*Problems and tasks*.
1. From the article about what the election means for seniors, write out the passage starting with "After two years, a" and going on through "we actually expect?".
2. According to the article about what the election means for seniors, why is Obamacare likely no longer at risk of being repealed? Answer in one to three sentences.
3. Using the article about what the election means for seniors, decide whether each statement agrees with the text: (a) The "Grand Bargain" posited by Huffington would raise the retirement age. (b) The new basic package of health benefits will be sold directly by the government. (c) The Huffington Post declines to predict the future. For each, answer yes or no and quote the deciding words.

*Passage*.
* * * * *
After two years, a billion dollars, and altogether too much media coverage, the election is finally over. President Barack Obama has been re-elected, and will preside over the next four years, during which time he and congress will have to grapple with such issues as continuing the economic recovery, implementing Obamacare, and dealing with the so-called “Fiscal Cliff” (a topic for another day). But what does all this really mean to the average senior? We’ve been inundated for months with promises that the President’s re-election will solve everyone’s problems, or dire warnings that it will result in the destruction of the country. So what can we actually expect?
Predicting the future is an inherently problematic exercise, but the Huffington Post is willing to try it out. The biggest issue it sees coming down the pipeline for seniors is that of Social Security and Medicare, and the changes that might well be coming along for it. Despite the claims by both parties that the other want to destroy Social Security while they want to preserve it, the fact is that both sides are interested in altering the makeup of these entitlement programs, and Huffington’s article posits a “Grand Bargain” taking place between the parties to raise the retirement age while also increasing medicare and social security taxes, all to ensure that the programs are fully funded into the foreseeable future. This is not a new concept. NewRetirement’s own Bud Hebler wrote that it might be wise to consider likely alterations that politicians will impose on the programs when designing one’s Social Security strategy, for example taking benefits at an earlier date if you have reason to believe your overall benefits will shrink due to new legislation.
There’s also Obamacare, the next wave of which is due to begin implementation over the next couple of years. Love it or hate it, with the President’s re-election and the Republican party suffering heavy defeats in the senate, Obamacare is likely no longer at any risk of being repealed, and thus the alterations it has already wrought are here to stay. Huffington cites the continued discounts that seniors will be receiving on prescription drugs, as well as a new basic package of health benefits the government will establish for sale from private companies starting in 2014, all of which will be available to seniors who wish to supplement their Medicare. Some states will also be expanding their Medicaid coverage to low-income workers, including pre-retirees in their 50s and 60s.
Overall though, it doesn’t look like the script has changed much since last anyone looked at it. Even the most incremental changes in Social Security or Medicare will be staggeringly complex events, unlikely to happen rapidly or by fiat. Still, for seniors relying on these essential programs to help them in retirement, it never hurts to know what’s coming.
* * * * *
*Data provided*.
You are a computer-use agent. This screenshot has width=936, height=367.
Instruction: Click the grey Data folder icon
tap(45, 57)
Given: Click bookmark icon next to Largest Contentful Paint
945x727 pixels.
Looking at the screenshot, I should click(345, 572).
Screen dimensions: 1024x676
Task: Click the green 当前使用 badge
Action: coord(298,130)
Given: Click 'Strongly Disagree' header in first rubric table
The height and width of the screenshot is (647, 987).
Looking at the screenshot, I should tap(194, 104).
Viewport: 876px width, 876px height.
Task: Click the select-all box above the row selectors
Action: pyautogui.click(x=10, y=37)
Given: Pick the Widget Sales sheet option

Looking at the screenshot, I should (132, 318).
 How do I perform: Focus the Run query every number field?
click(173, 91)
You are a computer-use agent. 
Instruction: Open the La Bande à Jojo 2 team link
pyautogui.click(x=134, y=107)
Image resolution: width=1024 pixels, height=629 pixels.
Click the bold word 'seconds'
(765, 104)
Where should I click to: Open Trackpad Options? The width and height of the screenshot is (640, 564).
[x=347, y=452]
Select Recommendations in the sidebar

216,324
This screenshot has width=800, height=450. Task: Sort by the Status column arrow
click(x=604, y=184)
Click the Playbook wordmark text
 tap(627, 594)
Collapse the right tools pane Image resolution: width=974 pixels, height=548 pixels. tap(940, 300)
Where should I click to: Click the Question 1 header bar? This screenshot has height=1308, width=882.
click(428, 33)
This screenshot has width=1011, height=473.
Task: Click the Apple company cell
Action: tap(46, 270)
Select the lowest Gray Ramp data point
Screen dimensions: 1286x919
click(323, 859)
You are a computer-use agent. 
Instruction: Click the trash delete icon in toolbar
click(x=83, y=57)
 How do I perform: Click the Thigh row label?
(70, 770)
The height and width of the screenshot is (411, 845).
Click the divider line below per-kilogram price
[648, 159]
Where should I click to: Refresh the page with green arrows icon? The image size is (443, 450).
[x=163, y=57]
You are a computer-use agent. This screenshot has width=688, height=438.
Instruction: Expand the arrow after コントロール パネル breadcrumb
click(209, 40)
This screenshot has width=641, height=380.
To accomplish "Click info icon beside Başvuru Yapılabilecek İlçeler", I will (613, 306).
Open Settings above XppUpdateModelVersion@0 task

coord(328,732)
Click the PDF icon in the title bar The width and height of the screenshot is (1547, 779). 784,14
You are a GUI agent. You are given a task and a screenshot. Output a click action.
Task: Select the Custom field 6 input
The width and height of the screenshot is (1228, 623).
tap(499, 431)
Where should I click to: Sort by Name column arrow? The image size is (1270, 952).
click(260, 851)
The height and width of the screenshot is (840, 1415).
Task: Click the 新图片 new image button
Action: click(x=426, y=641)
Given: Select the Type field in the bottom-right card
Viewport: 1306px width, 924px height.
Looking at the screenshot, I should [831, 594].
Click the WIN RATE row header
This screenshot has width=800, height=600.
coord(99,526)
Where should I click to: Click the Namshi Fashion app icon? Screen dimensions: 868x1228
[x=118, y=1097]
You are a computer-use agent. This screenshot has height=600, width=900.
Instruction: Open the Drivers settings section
* * * * *
*Answer set*.
1.
After two years, a billion dollars, and altogether too much media coverage, the election is finally over. President Barack Obama has been re-elected, and will preside over the next four years, during which time he and congress will have to grapple with such issues as continuing the economic recovery, implementing Obamacare, and dealing with the so-called “Fiscal Cliff” (a topic for another day). But what does all this really mean to the average senior? We’ve been inundated for months with promises that the President’s re-election will solve everyone’s problems, or dire warnings that it will result in the destruction of the country. So what can we actually expect?

2. The article says that with the President's re-election and the Republican party suffering heavy defeats in the senate, Obamacare is likely no longer at any risk of repeal. As a result, the changes it has already made are here to stay.

3.
(a) Yes: "to raise the retirement age while also increasing medicare and social security taxes"
(b) No: "a new basic package of health benefits the government will establish for sale from private companies starting in 2014"
(c) No: "the Huffington Post is willing to try it out"